#### [Exercise goal]
Can you render everything from the line containing "is (449, 800)." down to the line containing "dropdown-item-telekarta: Телекарта is" as a numbered list, skipping blank lines and leaving out the pictures?
Recorded data Block Start
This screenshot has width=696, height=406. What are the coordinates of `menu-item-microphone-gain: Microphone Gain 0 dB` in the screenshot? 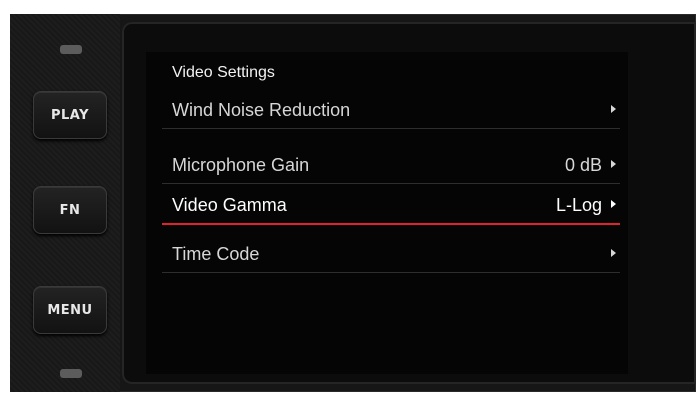 It's located at (391, 166).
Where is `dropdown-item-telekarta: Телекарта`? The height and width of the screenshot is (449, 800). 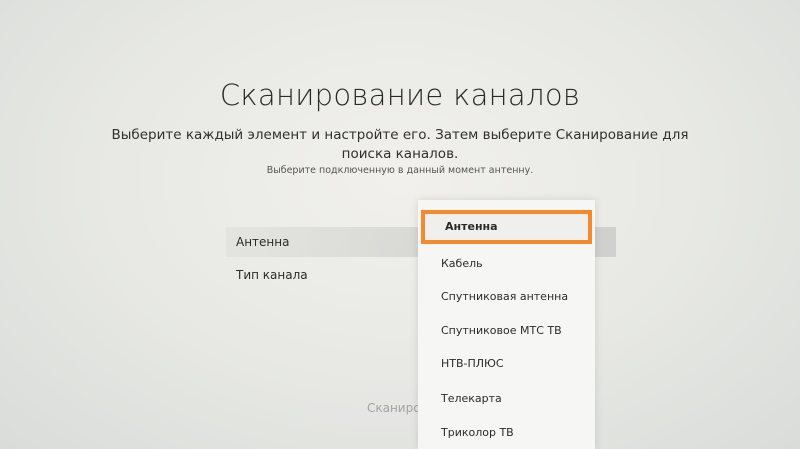
dropdown-item-telekarta: Телекарта is located at coordinates (506, 399).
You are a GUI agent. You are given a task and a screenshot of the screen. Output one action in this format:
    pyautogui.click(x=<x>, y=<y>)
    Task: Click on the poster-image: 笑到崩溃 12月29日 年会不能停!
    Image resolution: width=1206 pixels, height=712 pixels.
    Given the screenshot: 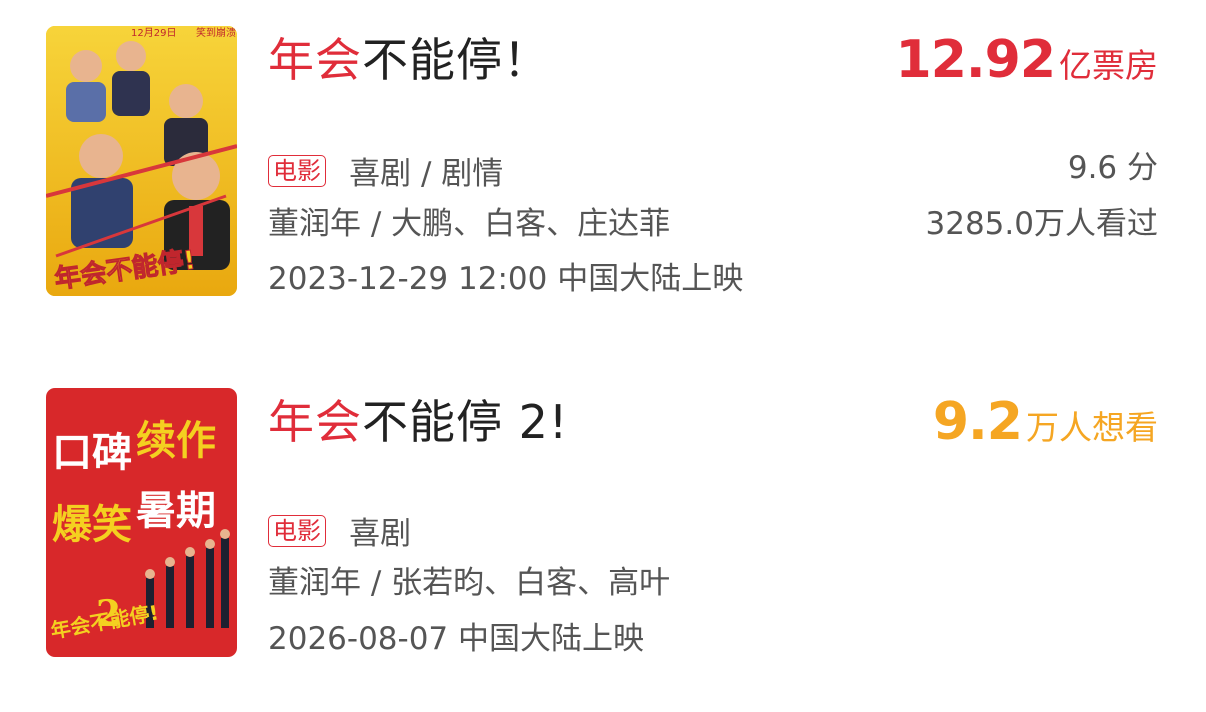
Recorded data Block End
#### [Result]
1. Where is `dropdown-item-telekarta: Телекарта`? The height and width of the screenshot is (449, 800). 
2. dropdown-item-telekarta: Телекарта is located at coordinates (506, 399).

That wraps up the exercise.